▶ _Task prompt_
Report all lines from the entries below in which "computer" appears.

▶ _Records to use_
+-------+

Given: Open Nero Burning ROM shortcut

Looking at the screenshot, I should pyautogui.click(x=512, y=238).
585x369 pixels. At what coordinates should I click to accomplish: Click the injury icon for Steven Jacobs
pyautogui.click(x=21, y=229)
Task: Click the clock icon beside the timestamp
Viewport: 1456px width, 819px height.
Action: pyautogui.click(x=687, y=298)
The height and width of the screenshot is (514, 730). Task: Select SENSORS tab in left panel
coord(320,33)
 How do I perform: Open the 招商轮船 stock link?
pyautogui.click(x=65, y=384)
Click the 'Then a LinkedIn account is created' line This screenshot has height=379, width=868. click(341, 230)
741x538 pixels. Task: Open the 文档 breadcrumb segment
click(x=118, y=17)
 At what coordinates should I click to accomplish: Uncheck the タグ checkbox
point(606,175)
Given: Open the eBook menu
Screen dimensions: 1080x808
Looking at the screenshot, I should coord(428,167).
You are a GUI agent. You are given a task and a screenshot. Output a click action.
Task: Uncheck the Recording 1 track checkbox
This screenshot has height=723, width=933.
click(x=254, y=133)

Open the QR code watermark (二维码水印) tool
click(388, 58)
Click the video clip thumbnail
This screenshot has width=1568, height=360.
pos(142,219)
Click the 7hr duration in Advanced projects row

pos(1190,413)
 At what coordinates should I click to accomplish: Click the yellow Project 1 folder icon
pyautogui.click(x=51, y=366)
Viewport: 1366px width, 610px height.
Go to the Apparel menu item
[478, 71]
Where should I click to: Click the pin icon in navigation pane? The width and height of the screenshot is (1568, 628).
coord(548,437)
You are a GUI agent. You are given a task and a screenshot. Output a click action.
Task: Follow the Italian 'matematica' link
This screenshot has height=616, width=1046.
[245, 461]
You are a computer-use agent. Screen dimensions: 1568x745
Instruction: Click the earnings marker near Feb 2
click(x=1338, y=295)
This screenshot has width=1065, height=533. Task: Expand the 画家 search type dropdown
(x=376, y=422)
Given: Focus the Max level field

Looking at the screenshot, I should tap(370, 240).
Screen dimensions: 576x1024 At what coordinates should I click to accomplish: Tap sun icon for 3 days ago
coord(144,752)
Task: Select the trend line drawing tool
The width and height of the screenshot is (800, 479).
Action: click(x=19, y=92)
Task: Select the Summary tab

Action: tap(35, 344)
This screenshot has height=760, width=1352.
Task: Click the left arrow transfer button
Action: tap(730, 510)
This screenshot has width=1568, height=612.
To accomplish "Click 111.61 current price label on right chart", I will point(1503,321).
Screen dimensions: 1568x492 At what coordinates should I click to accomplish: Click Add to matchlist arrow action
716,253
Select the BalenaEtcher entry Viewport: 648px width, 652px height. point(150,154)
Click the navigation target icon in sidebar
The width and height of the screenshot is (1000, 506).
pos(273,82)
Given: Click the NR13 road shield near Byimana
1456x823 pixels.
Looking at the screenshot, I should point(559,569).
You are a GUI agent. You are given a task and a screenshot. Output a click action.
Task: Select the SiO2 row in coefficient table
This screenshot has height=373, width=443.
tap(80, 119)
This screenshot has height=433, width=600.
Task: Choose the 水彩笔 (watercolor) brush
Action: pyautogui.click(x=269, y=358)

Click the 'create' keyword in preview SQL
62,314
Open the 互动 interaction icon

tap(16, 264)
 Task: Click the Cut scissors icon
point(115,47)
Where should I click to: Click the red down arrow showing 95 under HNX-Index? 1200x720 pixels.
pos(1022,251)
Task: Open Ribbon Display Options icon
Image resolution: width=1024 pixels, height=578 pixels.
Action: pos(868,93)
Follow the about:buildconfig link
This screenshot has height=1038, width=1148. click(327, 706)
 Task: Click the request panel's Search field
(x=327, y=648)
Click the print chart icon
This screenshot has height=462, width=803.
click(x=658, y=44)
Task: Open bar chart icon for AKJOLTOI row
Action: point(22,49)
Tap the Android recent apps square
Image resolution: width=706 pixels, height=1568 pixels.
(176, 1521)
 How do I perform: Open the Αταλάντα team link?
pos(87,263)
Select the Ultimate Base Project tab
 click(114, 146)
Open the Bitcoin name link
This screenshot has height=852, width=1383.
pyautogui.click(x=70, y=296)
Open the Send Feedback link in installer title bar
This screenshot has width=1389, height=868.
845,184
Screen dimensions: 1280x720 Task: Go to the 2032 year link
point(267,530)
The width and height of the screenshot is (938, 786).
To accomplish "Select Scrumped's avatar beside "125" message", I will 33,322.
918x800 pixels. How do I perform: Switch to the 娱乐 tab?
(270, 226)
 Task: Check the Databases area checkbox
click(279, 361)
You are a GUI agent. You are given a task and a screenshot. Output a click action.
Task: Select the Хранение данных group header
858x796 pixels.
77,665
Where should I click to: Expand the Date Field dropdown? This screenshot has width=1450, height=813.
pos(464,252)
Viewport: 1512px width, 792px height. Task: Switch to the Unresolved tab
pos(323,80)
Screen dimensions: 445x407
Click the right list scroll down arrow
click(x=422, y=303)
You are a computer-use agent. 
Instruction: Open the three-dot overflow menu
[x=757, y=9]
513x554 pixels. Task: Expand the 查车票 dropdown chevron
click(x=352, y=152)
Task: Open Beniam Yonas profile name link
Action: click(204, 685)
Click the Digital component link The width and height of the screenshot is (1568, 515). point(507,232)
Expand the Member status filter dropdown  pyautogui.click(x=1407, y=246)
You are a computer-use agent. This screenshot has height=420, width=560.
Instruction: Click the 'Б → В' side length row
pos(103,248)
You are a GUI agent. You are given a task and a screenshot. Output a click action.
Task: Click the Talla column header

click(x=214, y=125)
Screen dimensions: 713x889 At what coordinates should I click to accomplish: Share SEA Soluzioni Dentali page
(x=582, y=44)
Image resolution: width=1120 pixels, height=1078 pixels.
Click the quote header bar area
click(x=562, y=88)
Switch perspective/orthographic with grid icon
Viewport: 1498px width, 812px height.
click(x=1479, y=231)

+-------+

▶ _Worked solution_
You are a computer-use agent. Screen dimensions: 1568x745
You are a computer-use agent. 
You are a computer-use agent. This screenshot has height=420, width=560.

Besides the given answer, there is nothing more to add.